Nowadays I don’t really get any joy‒anticipatory, actual, reflective, or whatever‒from much of anything, let alone from my quite limited periods of sleep. I’ve been having more and more trouble even finding books that I have any pleasure reading. Even non-fiction, now, has become difficult. I have well over 400 volumes in my Kindle library, and I am dismayed to feel that there’s nothing there that I want to read. And when I go to Amazon to look for new books on subjects that I have previously enjoyed, there’s just what seems like recommendations from the dusty, dingy, tiny little book aisle of an old K-Mart whose manager doesn’t read nor understand people who do.
I’ve long known that I’m not a very good match for the algorithms of places like Amazon or Netflix. They never have done a good job at finding things to show me that I want to read or watch. This is despite my having bought those hundreds of books on Amazon. Netflix is worse, or else they just don’t have many things in their library in which I have any interest.
To be fair to Amazon, the last time I went into a beautiful, two-story Barnes and Noble, in which I spent over an hour looking around, I left without buying a single book (or anything else).
YouTube does a slightly better job. It even introduced me to the nature (and possibility) of Asperger’s Syndrome via the inscrutable exhortations of its algorithm. But either that algorithm has degenerated or I’ve chewed through most of the material in which I have any potential interest, but In any case, I’m getting diminishing returns from YouTube. And now that the BBC has canceled Mock the Week, I don’t even have new clips from that to enjoy. Even I can only go through comedy panel show clips a finite number of times before I lose interest. And they keep offering me the same two compilation videos over and over, no matter how many others I know exist, because I have watched them all.
There are certainly inefficiencies and errors in their algorithms or deep learning systems or shallow learning systems or whatever the fuck** they’re using. But a lot of it is probably a problem*** with me. I’ve always had peculiar tastes relative to most of the people around me, and I think that’s gotten to be more the case as time has progressed, which is what time tends to do.

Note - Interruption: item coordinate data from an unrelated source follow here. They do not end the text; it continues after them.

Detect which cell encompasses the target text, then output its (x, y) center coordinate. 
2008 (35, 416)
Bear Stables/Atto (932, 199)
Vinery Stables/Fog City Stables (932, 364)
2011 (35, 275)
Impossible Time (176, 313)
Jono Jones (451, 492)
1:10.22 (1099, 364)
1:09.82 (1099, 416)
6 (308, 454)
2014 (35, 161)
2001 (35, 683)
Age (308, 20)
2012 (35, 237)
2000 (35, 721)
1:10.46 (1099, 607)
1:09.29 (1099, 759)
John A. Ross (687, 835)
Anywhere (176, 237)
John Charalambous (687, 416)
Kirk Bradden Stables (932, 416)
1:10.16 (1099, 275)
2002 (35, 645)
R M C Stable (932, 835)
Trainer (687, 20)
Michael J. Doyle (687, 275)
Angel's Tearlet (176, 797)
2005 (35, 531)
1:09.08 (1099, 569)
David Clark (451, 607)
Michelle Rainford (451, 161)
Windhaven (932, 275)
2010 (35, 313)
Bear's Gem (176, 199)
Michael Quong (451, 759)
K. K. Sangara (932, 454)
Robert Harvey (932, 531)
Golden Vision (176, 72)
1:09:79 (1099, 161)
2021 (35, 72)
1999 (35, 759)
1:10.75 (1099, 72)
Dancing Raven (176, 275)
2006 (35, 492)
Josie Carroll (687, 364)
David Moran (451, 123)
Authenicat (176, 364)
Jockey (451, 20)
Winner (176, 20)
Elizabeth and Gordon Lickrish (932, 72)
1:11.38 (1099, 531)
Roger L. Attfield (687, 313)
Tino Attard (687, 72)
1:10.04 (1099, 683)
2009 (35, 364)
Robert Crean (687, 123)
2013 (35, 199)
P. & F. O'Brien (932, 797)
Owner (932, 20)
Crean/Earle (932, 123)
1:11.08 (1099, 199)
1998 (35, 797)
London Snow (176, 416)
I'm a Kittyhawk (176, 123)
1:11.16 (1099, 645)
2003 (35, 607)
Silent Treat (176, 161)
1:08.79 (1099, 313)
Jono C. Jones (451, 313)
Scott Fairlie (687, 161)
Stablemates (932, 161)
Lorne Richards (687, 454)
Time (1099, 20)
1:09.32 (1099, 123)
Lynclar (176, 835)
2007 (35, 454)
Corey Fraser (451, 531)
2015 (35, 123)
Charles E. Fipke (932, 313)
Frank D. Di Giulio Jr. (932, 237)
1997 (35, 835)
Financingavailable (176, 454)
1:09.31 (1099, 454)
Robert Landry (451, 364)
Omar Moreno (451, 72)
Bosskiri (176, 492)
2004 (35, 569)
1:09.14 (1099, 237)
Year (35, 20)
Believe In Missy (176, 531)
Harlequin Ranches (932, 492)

Mind you, if I’m with someone I like or love and doing something they enjoy, I can enjoy it with them, and indeed, I’ve always had a fairly broad ability to do so. But those days are past, now, as I have no one I like or love around me, and I don’t really have a desire to find any new such people. It’s just not worth the effort‒the return on such speculative investment is quite low, and the inevitable long term cost and injury is almost always severe. I don’t have to walk across a hot stove too many times before I just stop walking on the stupid stoves.
So, I’m corralled into a seemingly increasing region of anhedonia****. It would be a rather pleasing irony if someone could get real joy from sharing their thoughts and experiences about and with anhedonia. That seems unlikely to happen to me, though. Therefore, I’m going to call it done for today and for this week.
I hope you all have a nice weekend.
*That’s far from the only way I’m stupid. Like all other finite beings (which is all beings as far as I know) I am infinitely stupid, in the sense that there is a functionally limitless amount of information and understanding that I do not have.
**Note to all autocorrection people: I rarely discuss any member of the family Anatidae. I am, however, inclined to using profanity to express things more grittily than by “ordinary” words. There is neurological research pointing toward the idea that this is legitimately different in the effect it has on the one swearing and the one hearing (or reading) the swearing. Why do you think people with Tourette’s syndrome sometimes have coprolalia? There are, to my knowledge, very few tics where someone involuntarily shouts out, for instance, “She loves you, yeah, yeah, yeah”. Unless that were to mean something profane in their society. Someone with OCD might do so, but that’s a different kind of disorder.
***Reminder to self: look up the etymology of probably and problem. In what specific ways are the words related? Do they come from the same roots?
****Are there any fictional characters called Anne Hedonia or similar? There really ought to be.